Lieder also drew on work by V. M. Rabolu, Hercolubus or Red Planet, in which he told of a mythical planet called Hercolubus that passed through our solar system, came dangerously close to Earth and destroyed Atlantis. Rabolu warned that the planet was on a course to sweep near our system again at around the year 11,700.
Then there was the hypothetical star Nemesis proposed by Richard A. Muller in 1984, who claimed proof in the fossil record that mass extinctions that happened every 26 to 34 million years were caused by a dim red dwarf that passed through the Oort cloud every 26 million years. Miller gave it the name Nemesis for obvious reasons. He theorized that Nemesis was the source of long-period comets that orbit our system and in the periods when the star was close, bombarded Earth with burning comets. Miller’s theory has never been proven.
Yet a new paper appearing in the Astronomical Journal, suggests a second possible planet in those outer limits, that may exist far beyond Pluto but closer to the sun than Brown and Batygin’s Planet Nine. Lead author Kat Volk, postdoctoral fellow at Lunar and Planetary Laboratory, University of Arizona, says he is calculating “something as massive as Mars would be needed to cause the warp that we measured” among the tumbling particles flying around in the Kuiper Belt.

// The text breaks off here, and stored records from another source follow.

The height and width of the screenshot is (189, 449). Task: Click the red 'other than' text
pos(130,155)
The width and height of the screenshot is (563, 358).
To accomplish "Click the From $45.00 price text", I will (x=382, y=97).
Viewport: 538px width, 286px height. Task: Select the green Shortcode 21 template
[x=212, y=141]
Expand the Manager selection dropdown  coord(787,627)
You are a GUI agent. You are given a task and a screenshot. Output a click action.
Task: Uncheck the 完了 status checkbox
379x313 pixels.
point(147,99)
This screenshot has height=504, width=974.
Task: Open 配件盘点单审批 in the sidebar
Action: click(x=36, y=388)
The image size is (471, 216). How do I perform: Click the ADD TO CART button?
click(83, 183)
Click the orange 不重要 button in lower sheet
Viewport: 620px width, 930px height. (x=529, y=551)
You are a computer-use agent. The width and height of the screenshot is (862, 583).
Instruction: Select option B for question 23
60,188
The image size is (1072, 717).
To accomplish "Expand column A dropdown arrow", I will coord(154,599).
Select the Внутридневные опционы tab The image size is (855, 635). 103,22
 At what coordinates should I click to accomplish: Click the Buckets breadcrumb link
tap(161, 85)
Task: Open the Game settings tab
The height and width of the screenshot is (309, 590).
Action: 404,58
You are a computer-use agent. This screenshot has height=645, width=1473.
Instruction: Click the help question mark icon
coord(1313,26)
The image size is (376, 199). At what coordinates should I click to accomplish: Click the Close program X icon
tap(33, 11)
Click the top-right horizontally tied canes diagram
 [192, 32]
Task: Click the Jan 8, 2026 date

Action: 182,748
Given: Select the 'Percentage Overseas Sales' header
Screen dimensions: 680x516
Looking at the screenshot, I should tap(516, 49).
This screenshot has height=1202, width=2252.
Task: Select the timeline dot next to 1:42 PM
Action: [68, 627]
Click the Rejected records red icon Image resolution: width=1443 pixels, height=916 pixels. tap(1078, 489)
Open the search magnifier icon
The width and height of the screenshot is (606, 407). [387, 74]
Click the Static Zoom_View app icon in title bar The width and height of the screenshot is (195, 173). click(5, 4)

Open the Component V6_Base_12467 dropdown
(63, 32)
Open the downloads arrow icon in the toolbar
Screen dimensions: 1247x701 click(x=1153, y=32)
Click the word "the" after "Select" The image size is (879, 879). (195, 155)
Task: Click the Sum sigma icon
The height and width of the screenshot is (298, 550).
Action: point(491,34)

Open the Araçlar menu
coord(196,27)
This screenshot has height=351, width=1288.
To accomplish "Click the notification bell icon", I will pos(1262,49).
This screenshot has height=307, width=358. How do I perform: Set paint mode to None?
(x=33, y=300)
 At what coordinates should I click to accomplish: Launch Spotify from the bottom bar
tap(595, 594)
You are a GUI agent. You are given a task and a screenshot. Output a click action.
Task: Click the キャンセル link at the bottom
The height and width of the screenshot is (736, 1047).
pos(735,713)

Volk and his fellow astronomers present what they believe is compelling evidence of this second body “with a mass somewhere between that of Mars and Earth.” They say this object would be different from – but much closer than – the so-called Planet Nine, which also is yet to be confirmed.
So if two more large planets exist in our solar system, and astronomers have produced data proving they may exist, why haven’t they been found? They explain that the planets may be hiding not only among the vast amount of debris within the Kuiper Belt, but also in a galactic plane that is so densely packed with stars, that astronomers tend to avoid it.
Volk explained: “The chance that we have not found such an object of the right brightness and distance simply because of the limitations of the surveys is estimated to be to about 30 percent.”
There is help on the way, however. A new Large Synoptic Survey Telescope is under construction on Mt. El Penon, Chile. When it goes on line in about 2020, astronomers believe this instrument will be doing nightly real-time surveys of the sky that may find those planets and prove once-and-for-all their existence.